* **What you should do**
Could you set down all of the data again, exactly as it stands?

* **Saved entries**

• • • • • • •

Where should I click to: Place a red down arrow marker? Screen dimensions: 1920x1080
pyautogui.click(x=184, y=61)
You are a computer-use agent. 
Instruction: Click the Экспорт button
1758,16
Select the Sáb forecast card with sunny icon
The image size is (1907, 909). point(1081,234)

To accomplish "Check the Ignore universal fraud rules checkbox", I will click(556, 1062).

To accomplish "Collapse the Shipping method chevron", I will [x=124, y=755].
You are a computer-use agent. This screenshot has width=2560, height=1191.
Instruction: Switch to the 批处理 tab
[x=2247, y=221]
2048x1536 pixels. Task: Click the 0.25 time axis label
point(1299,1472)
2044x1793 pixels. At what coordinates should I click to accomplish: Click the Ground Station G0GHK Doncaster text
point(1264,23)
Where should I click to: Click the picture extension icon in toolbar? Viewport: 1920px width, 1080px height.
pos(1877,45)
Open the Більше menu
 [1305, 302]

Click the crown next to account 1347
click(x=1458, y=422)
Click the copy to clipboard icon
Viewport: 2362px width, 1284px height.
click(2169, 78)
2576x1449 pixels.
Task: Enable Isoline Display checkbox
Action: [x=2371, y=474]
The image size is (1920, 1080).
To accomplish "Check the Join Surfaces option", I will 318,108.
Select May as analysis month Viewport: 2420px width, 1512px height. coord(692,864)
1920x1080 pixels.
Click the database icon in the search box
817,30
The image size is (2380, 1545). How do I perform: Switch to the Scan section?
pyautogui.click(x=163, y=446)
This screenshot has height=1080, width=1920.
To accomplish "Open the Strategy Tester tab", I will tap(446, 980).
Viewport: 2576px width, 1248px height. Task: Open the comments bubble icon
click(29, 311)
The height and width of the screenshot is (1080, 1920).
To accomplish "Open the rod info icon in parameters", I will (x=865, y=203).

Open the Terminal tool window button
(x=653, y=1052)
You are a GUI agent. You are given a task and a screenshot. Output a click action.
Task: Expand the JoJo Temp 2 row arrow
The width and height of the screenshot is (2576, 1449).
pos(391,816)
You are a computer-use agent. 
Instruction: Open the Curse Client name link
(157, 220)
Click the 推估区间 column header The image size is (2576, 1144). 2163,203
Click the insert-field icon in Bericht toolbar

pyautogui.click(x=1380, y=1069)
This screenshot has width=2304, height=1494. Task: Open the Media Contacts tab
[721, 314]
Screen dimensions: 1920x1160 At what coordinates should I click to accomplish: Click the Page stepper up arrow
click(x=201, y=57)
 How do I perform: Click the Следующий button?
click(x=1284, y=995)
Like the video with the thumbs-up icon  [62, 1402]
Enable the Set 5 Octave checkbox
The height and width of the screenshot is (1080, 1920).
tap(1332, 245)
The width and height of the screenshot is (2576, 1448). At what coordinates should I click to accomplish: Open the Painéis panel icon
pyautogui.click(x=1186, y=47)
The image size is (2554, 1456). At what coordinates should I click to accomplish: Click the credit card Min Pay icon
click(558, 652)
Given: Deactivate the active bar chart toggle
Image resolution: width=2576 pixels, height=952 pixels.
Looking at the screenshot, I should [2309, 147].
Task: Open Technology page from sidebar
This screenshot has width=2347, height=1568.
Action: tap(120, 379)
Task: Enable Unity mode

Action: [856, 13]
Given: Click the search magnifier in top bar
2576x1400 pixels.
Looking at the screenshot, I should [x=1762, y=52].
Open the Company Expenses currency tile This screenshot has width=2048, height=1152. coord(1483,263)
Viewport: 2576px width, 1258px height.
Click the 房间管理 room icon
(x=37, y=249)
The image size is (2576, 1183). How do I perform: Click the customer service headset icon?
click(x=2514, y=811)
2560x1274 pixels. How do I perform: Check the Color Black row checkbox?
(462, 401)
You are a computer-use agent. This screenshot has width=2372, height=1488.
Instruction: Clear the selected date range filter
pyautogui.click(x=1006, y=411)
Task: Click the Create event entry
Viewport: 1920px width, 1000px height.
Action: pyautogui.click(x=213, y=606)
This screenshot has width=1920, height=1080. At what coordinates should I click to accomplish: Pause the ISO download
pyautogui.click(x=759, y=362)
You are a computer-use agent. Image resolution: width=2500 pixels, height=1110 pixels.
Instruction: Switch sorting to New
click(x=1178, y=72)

• • • • • • •

* **Written reply**
Where should I click to: Place a red down arrow marker? Screen dimensions: 1920x1080
pyautogui.click(x=184, y=61)
You are a computer-use agent. 
Instruction: Click the Экспорт button
1758,16
Select the Sáb forecast card with sunny icon
The image size is (1907, 909). point(1081,234)

To accomplish "Check the Ignore universal fraud rules checkbox", I will click(556, 1062).

To accomplish "Collapse the Shipping method chevron", I will [x=124, y=755].
You are a computer-use agent. This screenshot has width=2560, height=1191.
Instruction: Switch to the 批处理 tab
[x=2247, y=221]
2048x1536 pixels. Task: Click the 0.25 time axis label
point(1299,1472)
2044x1793 pixels. At what coordinates should I click to accomplish: Click the Ground Station G0GHK Doncaster text
point(1264,23)
Where should I click to: Click the picture extension icon in toolbar? Viewport: 1920px width, 1080px height.
pos(1877,45)
Open the Більше menu
 [1305, 302]

Click the crown next to account 1347
click(x=1458, y=422)
Click the copy to clipboard icon
Viewport: 2362px width, 1284px height.
click(2169, 78)
2576x1449 pixels.
Task: Enable Isoline Display checkbox
Action: [x=2371, y=474]
The image size is (1920, 1080).
To accomplish "Check the Join Surfaces option", I will 318,108.
Select May as analysis month Viewport: 2420px width, 1512px height. coord(692,864)
1920x1080 pixels.
Click the database icon in the search box
817,30
The image size is (2380, 1545). How do I perform: Switch to the Scan section?
pyautogui.click(x=163, y=446)
This screenshot has height=1080, width=1920.
To accomplish "Open the Strategy Tester tab", I will tap(446, 980).
Viewport: 2576px width, 1248px height. Task: Open the comments bubble icon
click(29, 311)
The height and width of the screenshot is (1080, 1920).
To accomplish "Open the rod info icon in parameters", I will (x=865, y=203).

Open the Terminal tool window button
(x=653, y=1052)
You are a GUI agent. You are given a task and a screenshot. Output a click action.
Task: Expand the JoJo Temp 2 row arrow
The width and height of the screenshot is (2576, 1449).
pos(391,816)
You are a computer-use agent. 
Instruction: Open the Curse Client name link
(157, 220)
Click the 推估区间 column header The image size is (2576, 1144). 2163,203
Click the insert-field icon in Bericht toolbar

pyautogui.click(x=1380, y=1069)
This screenshot has width=2304, height=1494. Task: Open the Media Contacts tab
[721, 314]
Screen dimensions: 1920x1160 At what coordinates should I click to accomplish: Click the Page stepper up arrow
click(x=201, y=57)
 How do I perform: Click the Следующий button?
click(x=1284, y=995)
Like the video with the thumbs-up icon  [62, 1402]
Enable the Set 5 Octave checkbox
The height and width of the screenshot is (1080, 1920).
tap(1332, 245)
The width and height of the screenshot is (2576, 1448). At what coordinates should I click to accomplish: Open the Painéis panel icon
pyautogui.click(x=1186, y=47)
The image size is (2554, 1456). At what coordinates should I click to accomplish: Click the credit card Min Pay icon
click(558, 652)
Given: Deactivate the active bar chart toggle
Image resolution: width=2576 pixels, height=952 pixels.
Looking at the screenshot, I should [2309, 147].
Task: Open Technology page from sidebar
This screenshot has width=2347, height=1568.
Action: tap(120, 379)
Task: Enable Unity mode

Action: [856, 13]
Given: Click the search magnifier in top bar
2576x1400 pixels.
Looking at the screenshot, I should [x=1762, y=52].
Open the Company Expenses currency tile This screenshot has width=2048, height=1152. coord(1483,263)
Viewport: 2576px width, 1258px height.
Click the 房间管理 room icon
(x=37, y=249)
The image size is (2576, 1183). How do I perform: Click the customer service headset icon?
click(x=2514, y=811)
2560x1274 pixels. How do I perform: Check the Color Black row checkbox?
(462, 401)
You are a computer-use agent. This screenshot has width=2372, height=1488.
Instruction: Clear the selected date range filter
pyautogui.click(x=1006, y=411)
Task: Click the Create event entry
Viewport: 1920px width, 1000px height.
Action: pyautogui.click(x=213, y=606)
This screenshot has width=1920, height=1080. At what coordinates should I click to accomplish: Pause the ISO download
pyautogui.click(x=759, y=362)
You are a computer-use agent. Image resolution: width=2500 pixels, height=1110 pixels.
Instruction: Switch sorting to New
click(x=1178, y=72)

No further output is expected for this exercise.